Cole’s work was inspired by a 1971 New York Times article about Sgt. Dwight Johnson, one of only 73 black Americans awarded the Congressional Medal of Honor. “D.J. won the Medal for killing (more than 20) people in Vietnam,” Keaton noted. “Everyone in his company was killed; when he saw it, he went nuts and started shooting people. Now he’s carrying around a tremendous burden of grief. The message? No more war.”

And speaking of no more war: Arthur Kopit’s rarely performed dark comedy, “The End of the World” (1984), opens Friday at the Alternative Repertory Theatre in Santa Ana. Joel Cotter directs.

“The character at the center is a playwright, who’s commissioned by an eccentric millionaire to write a play about nuclear disarmament,” said Cotter. “The playwright (acts like) a detective and pursues the commission as if he were Philip Marlowe--interviewing generals, two war-gamers, a university professor. They all have interesting viewpoints about what nuclear arsenals mean in terms of our safety.

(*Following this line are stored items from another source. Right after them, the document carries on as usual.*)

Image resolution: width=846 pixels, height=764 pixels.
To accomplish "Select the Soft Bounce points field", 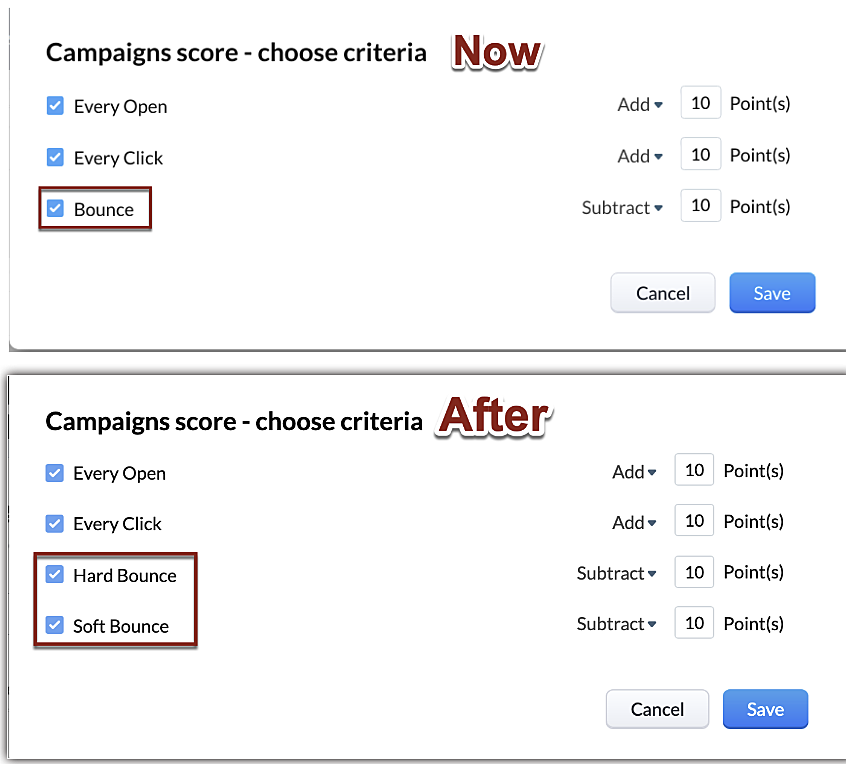I will click(694, 623).
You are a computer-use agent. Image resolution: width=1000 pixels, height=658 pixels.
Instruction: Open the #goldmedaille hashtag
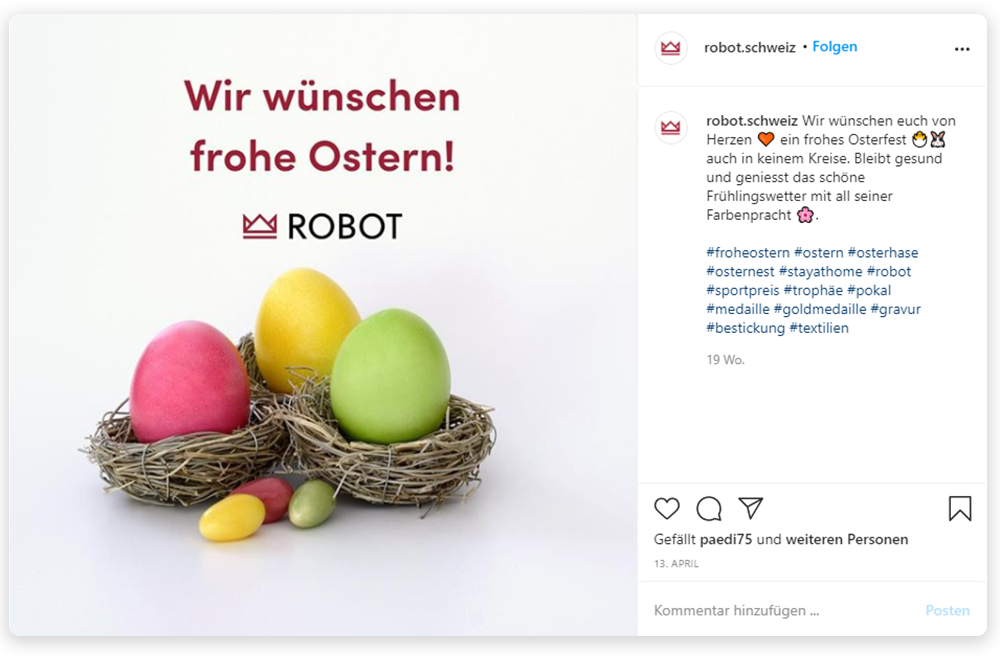820,309
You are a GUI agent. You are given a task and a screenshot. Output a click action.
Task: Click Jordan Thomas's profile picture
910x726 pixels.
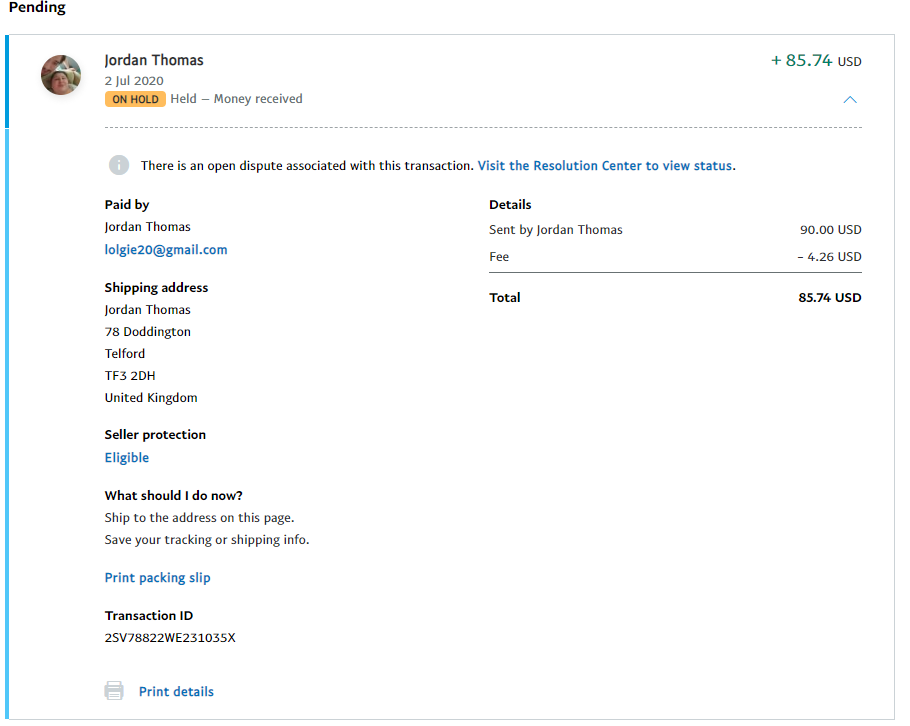point(61,75)
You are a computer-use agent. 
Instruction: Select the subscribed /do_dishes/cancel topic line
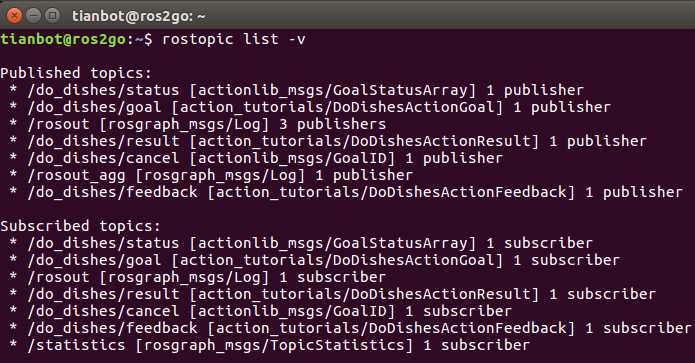[x=261, y=311]
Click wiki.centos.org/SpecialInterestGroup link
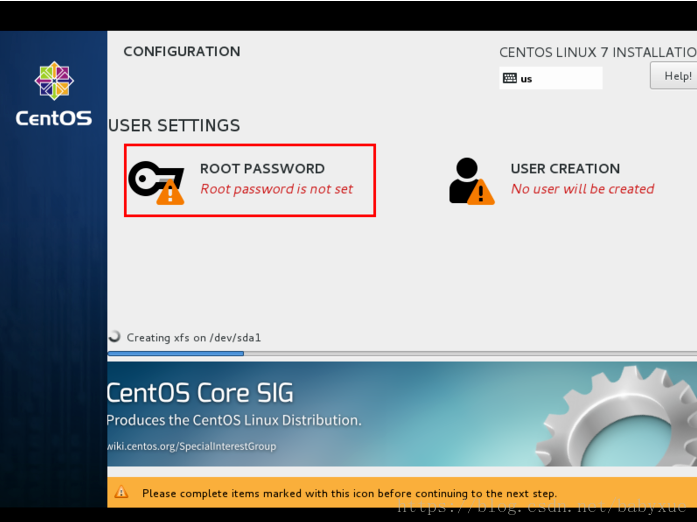This screenshot has width=697, height=522. tap(192, 446)
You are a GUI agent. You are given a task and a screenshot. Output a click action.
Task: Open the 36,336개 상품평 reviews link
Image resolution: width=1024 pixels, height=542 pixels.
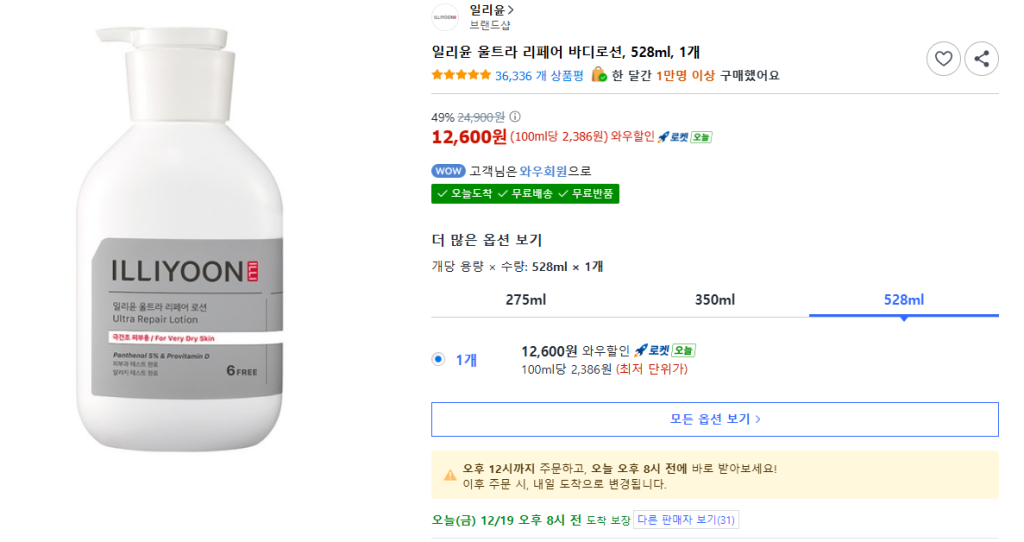coord(539,75)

“Their wordy monologues show how ridiculous the whole situation is,” Cotter added. “I think the theme of the play is what the playwright finds out: that there is no solution to the nuclear question. The only solution is to disarm. Yes, it’s definitely an anti-war piece. It’s also about what happens when you find something out, how that need-to-know affects your acceptance of responsibility. Once you know, you have to try to do something.”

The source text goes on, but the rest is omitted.